Day 9: Silence And Persistence - Praying Like Monks, Living Like Fools

Day 9: Silence and Persistence

“Then Jesus told his disciples a parable to show them that they should always pray and not give up. He said: “In a certain town there was a judge who neither feared God nor cared what people thought. And there was a widow in that town who kept coming to him with the plea, ‘Grant me justice against my adversary.’ “For some time he refused. But finally he said to himself, ‘Even though I don’t fear God or care what people think, yet because this widow keeps bothering me, I will see that she gets justice, so that she won’t eventually come and attack me!’” And the Lord said, “Listen to what the unjust judge says. And will not God bring about justice for his chosen ones, who cry out to him day and night? Will he keep putting them off? I tell you, he will see that they get justice, and quickly. However, when the Son of Man comes, will he find faith on the earth?” Luke 18:1-8

Don’t we all have at least one critical area of our lives in which God, who is present in so many ways, is conspicuously absent and excruciatingly silent?

If God responded to our prayers with a straightforward no, it’d be a bitter pill, but at least we’d know God heard us and in his infinite wisdom and eternal perspective responded in the negative. “No” is disillusioning, but still leaves a foundation for ongoing communication. “No” invites further relationship. But silence? Silence feels like apathy for the sufferer, like God is unmoved and uncaring about what’s going on down here.

Jesus knew this would be a hard pill to swallow, so he told several stories to illustrate what our response should be when we are waiting patiently for God’s response to our prayers but are beginning to grow weary. My favorite is the story of the stubborn widow who pleaded her case relentlessly before the stingy judge.

Normally, the meanings of Jesus’ parables are kept mysterious, but here Luke steals the punch line. “Then Jesus told his disciples a parable to show them that they should always pray and not give up.” Luke, like Jesus, knows that persistence can be hard to stomach, so he comes right out and says it: “Jesus painted a picture for you to hold on to like a life raft when you’re drowning in silence and disappointment. Here it comes.”

The promise of the story is found in its most dynamic character—the slimy judge. But Jesus doesn’t compare the unjust judge to God. He distinguishes God from the judge. His point is that “if even a judge this bad will give justice to the persistent, how much more will God see that those persistent in prayer get justice?”
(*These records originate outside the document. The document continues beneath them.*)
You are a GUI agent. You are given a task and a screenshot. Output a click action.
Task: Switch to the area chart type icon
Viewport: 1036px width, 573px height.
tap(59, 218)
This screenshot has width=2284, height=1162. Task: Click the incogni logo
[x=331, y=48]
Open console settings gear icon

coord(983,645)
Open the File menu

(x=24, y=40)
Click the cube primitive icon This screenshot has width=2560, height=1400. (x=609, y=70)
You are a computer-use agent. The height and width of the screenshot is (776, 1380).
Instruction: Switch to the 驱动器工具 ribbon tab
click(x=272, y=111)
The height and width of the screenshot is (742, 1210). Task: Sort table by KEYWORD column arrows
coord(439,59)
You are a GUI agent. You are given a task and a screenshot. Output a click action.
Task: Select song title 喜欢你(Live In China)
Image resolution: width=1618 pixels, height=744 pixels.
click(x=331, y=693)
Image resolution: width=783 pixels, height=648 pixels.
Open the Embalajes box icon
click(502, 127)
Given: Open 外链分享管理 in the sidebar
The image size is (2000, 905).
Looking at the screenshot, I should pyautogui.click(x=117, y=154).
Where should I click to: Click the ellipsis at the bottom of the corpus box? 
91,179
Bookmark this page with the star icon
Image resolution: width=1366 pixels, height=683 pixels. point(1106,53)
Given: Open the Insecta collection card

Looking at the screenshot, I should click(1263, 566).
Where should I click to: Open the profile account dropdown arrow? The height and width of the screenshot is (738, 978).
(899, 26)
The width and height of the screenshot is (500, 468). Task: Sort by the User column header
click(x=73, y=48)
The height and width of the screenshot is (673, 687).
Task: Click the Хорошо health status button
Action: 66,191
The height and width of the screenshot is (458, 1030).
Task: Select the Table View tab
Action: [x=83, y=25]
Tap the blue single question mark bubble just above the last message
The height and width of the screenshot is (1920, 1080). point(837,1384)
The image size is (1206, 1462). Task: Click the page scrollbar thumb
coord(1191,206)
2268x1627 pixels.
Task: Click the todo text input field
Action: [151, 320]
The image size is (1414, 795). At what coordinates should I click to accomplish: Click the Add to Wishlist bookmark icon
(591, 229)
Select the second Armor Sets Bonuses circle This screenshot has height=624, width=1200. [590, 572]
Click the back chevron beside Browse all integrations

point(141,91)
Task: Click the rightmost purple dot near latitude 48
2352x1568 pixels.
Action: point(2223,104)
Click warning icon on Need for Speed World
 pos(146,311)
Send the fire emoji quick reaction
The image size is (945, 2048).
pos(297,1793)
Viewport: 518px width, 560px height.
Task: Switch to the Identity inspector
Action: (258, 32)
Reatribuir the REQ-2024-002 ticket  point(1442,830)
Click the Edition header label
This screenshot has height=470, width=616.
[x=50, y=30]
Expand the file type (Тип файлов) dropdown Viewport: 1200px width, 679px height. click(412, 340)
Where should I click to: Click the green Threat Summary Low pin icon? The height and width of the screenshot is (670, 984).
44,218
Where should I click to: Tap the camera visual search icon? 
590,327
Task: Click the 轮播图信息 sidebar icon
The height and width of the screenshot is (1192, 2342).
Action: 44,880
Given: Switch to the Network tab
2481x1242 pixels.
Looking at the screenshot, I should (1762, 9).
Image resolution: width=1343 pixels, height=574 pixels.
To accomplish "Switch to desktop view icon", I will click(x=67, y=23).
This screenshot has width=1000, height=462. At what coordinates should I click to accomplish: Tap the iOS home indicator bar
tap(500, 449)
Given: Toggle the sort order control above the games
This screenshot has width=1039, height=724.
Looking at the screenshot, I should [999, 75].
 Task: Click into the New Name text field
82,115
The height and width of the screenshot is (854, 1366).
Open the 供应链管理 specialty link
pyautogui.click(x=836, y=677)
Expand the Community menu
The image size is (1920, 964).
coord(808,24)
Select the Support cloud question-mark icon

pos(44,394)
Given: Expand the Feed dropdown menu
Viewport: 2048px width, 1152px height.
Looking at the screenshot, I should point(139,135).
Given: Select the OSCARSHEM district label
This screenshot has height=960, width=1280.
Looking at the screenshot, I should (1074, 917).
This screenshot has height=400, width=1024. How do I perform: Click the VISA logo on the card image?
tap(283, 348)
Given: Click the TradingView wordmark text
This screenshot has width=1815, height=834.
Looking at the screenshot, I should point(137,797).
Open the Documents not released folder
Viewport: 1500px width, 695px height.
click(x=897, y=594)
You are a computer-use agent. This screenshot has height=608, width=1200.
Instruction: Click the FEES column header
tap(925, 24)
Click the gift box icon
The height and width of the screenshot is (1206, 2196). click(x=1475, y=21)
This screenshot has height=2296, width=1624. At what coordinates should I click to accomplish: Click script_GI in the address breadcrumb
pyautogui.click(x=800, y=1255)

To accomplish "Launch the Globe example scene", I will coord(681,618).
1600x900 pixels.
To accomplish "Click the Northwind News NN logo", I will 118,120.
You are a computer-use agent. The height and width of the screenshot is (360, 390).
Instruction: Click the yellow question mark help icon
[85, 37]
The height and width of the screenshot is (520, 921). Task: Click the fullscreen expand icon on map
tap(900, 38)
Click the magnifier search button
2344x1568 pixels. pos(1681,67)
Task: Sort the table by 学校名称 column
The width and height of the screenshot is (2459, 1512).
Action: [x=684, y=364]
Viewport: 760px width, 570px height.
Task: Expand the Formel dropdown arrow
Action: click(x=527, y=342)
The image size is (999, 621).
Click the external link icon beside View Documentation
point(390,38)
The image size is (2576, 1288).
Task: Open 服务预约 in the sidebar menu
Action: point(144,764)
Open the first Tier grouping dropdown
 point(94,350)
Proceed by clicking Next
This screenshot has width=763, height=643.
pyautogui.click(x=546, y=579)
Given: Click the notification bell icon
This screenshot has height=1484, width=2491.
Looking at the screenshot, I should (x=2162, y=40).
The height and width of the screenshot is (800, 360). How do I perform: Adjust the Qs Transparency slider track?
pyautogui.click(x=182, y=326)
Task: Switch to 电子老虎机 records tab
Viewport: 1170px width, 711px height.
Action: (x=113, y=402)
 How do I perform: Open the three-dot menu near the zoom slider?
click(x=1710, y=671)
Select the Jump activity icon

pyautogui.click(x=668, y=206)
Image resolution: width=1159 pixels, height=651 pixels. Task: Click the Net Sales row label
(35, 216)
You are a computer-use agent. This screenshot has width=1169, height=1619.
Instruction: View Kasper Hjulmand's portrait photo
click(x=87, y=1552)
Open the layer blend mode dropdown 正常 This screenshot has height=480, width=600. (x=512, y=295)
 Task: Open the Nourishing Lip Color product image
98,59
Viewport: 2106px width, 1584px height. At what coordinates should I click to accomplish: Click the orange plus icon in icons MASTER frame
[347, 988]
The final word Jesus speaks in the parable doesn’t come in the form of a promise but a challenge. He admits that most people lose steam in the long journey of asking, seeking, and knocking. He promises a good ending, so good in fact that it’ll redeem not just the distorted creation as a whole but every moment of suffering from every individual life—none of it will have been wasted. But Jesus asks us, “When the time for that full and final redemption comes, will I find men and women of faith?”

When we’ve grown impatient with the waiting, lost our stamina for persistence, what keeps us praying? We must recover an understanding of the way God is at work, not just in the final promise, but in all the acts of persistence along the way.

Can we become again a persistently praying kind of people? “Keep on asking and it will be given to you. Keep on seeking and you will find. Keep on knocking and the door will be opened to you” (Matthew 7:7). That’s the invitation Jesus offered us. And anyone who takes him up on it and prays this way long enough will eventually find themselves on the doorstep of resilience.

To Practice: Identify a place of pain, silence, or unanswered prayer in your life. Search for the deep question beneath the silence, the question you most deeply want to ask God in light of this painful experience of waiting. When you’ve identified it, ask him, inviting God to reveal His mercy amidst your pain.